Shares in SoftBank, a heavily weighted component of the Nikkei 225 index which is trading at 30-year highs, closed up 4% at 10,420 yen, above the record 10,111 yen reached in February 2000.
Underpinned by buybacks and with retail investors buying its shares and baseball-themed junk bonds, SoftBank’s shares have been supported by a growing number of portfolio companies listing in ebullient markets.
The Japanese conglomerate’s comeback, during which its shares have climbed almost 300% from lows hit last March as the COVID-19 pandemic roiled its portfolio, have led to celebration among its online backers.
“Roses are red, violets are blue, SoftBank haters, don’t know what to do,” wrote one prominent supporter on Twitter recently posting under the name “Masa Capital”.
“SoftBank will reach 11,000 yen by April,” wrote another on Tuesday.
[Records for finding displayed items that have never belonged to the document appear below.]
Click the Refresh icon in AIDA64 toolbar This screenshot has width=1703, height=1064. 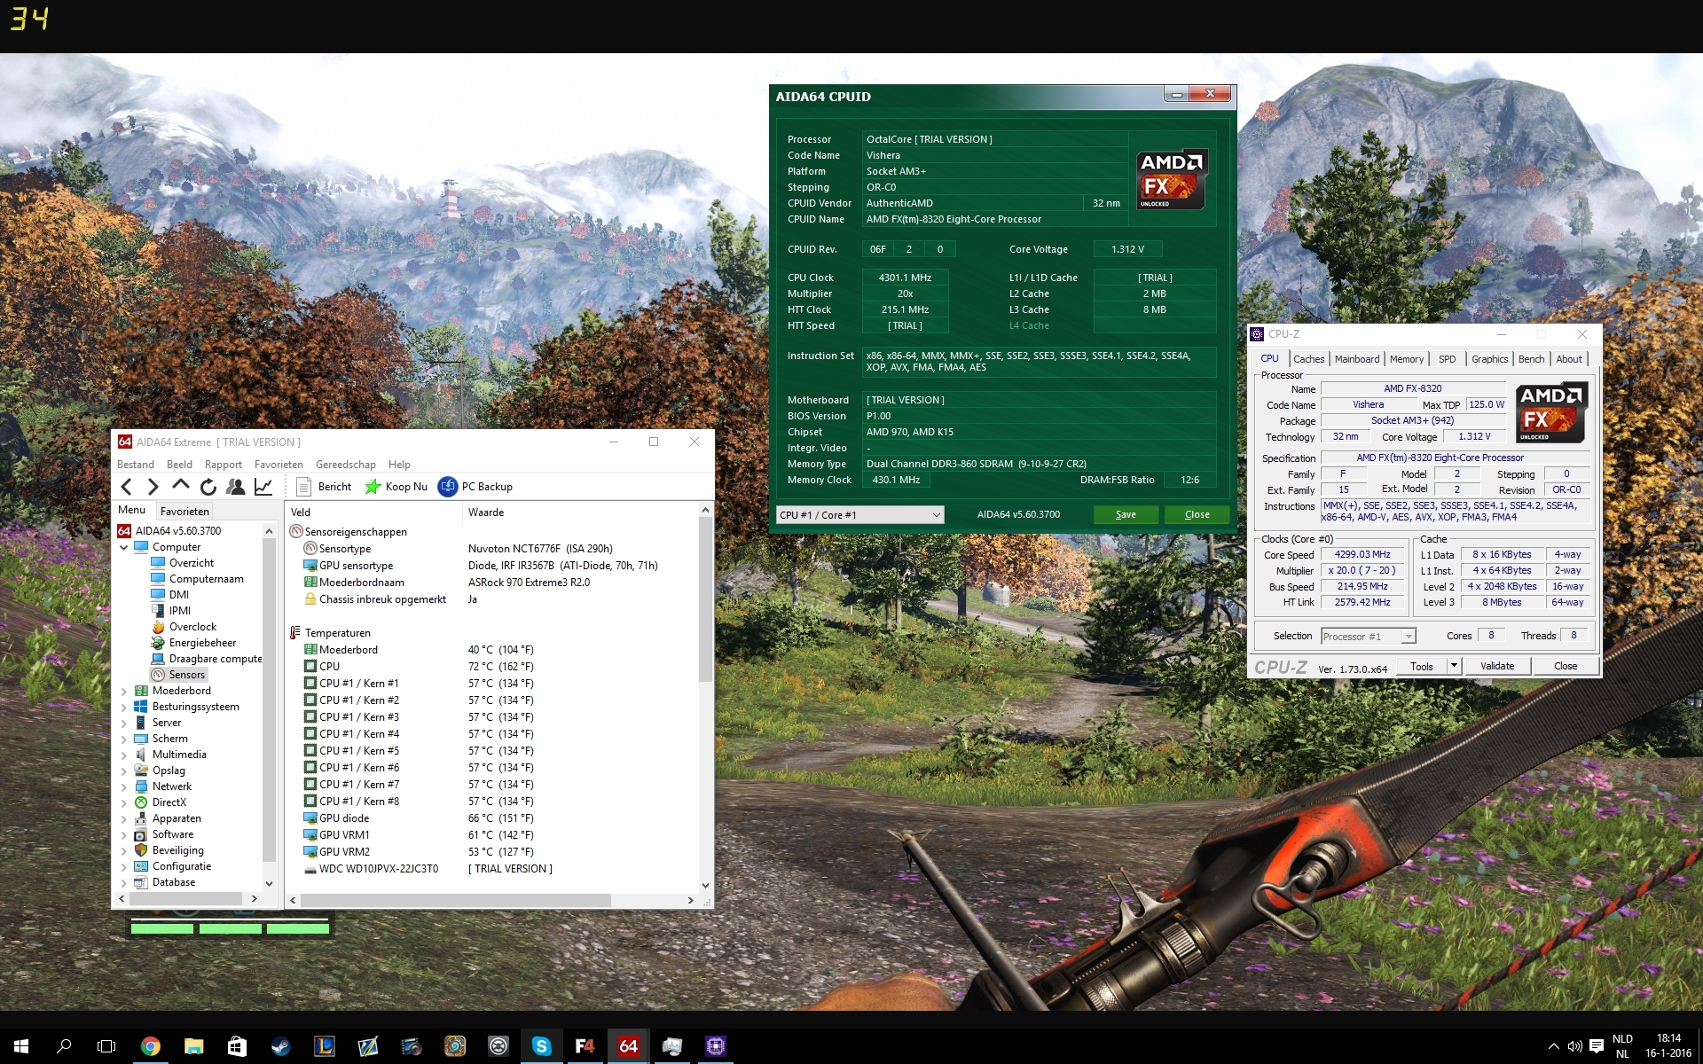click(208, 487)
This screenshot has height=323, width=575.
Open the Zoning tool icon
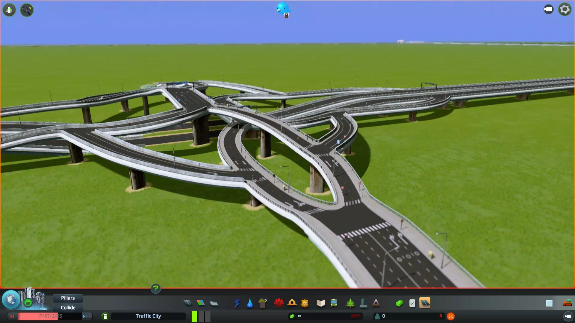201,303
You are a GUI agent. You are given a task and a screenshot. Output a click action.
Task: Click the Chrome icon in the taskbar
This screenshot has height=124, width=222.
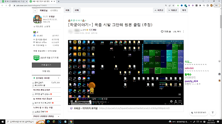[x=71, y=122]
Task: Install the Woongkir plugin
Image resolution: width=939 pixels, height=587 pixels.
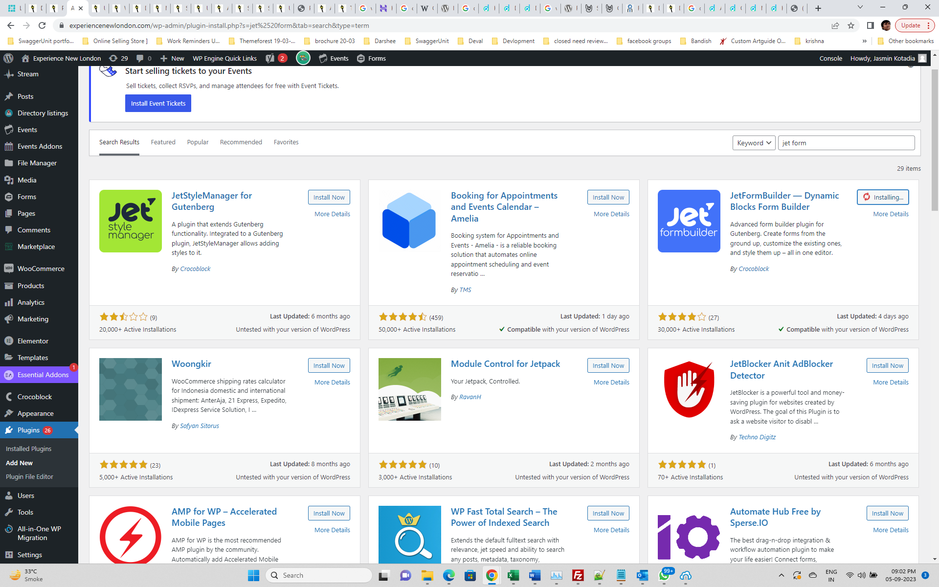Action: coord(329,365)
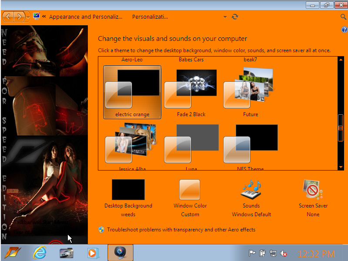Refresh the Personalization page
Viewport: 348px width, 261px height.
(x=235, y=17)
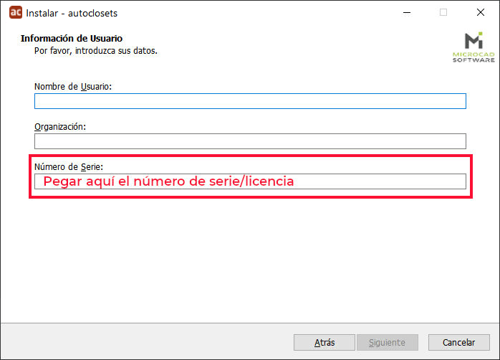This screenshot has height=360, width=500.
Task: Click inside the Organización input box
Action: tap(250, 141)
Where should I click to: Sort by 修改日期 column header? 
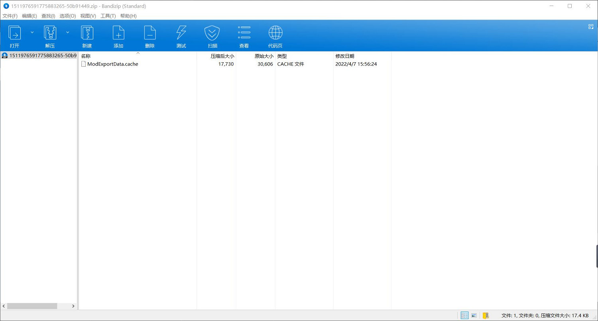(345, 56)
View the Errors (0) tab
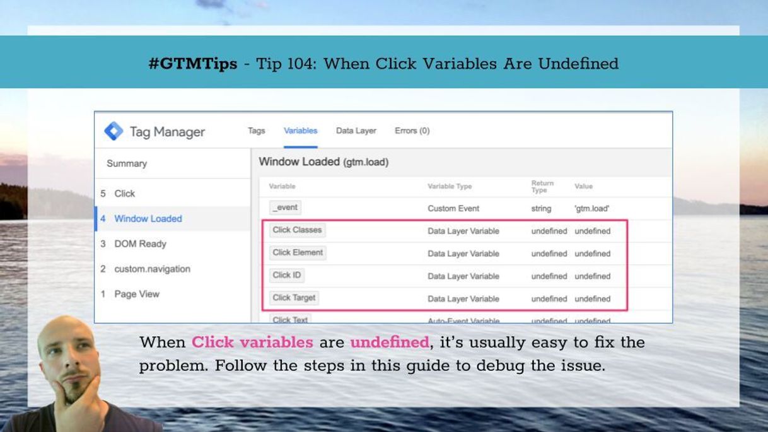Screen dimensions: 768x432 (412, 131)

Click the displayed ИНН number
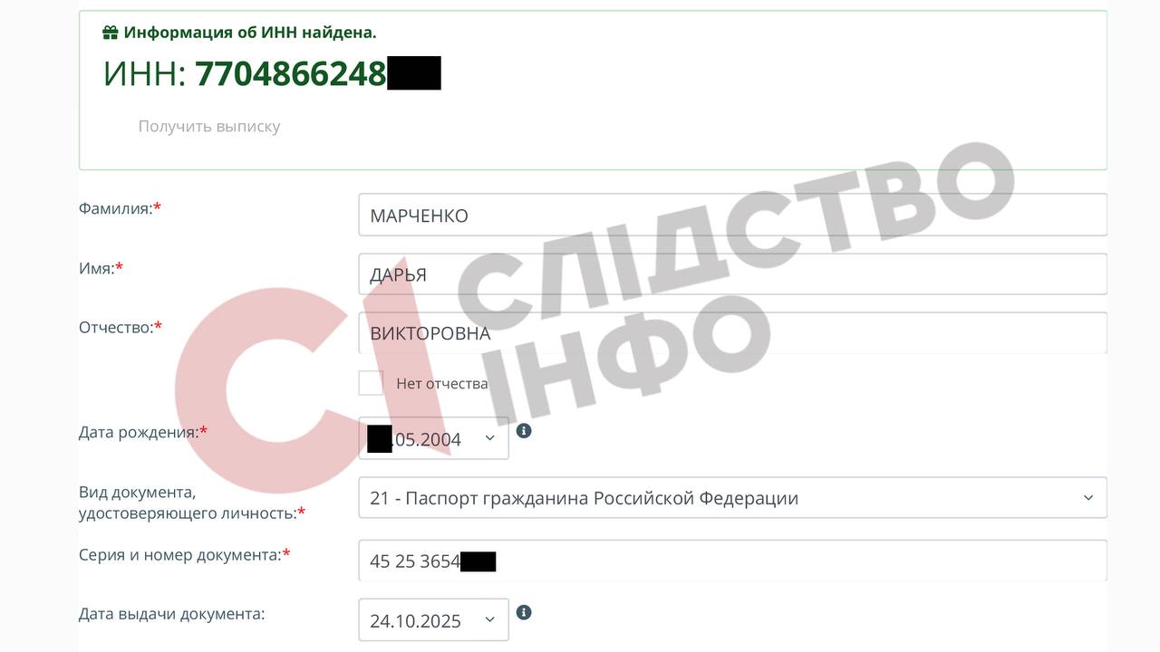[318, 73]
The group’s shares hit an intraday high of 11,000 yen in February 2000 before crashing.
Chief Executive Masayoshi Son’s own social media posts are centred on aphorisms, favouring quarterly presentations over Twitter to transmit his message, in contrast to the memes that have made Tesla CEO Elon Musk a retail investor favourite.
SoftBank’s climbing share price has pushed its market cap above $200 billion, in marked contrast to a year earlier when it slipped behind Sony Corp to third place in the index.
In the latest effort by a SoftBank-backed firm to tap markets seeing record equity raising, South Korean e-commerce firm Coupang last week filed to list in the United States and is aiming for a $50 billion valuation, a source said.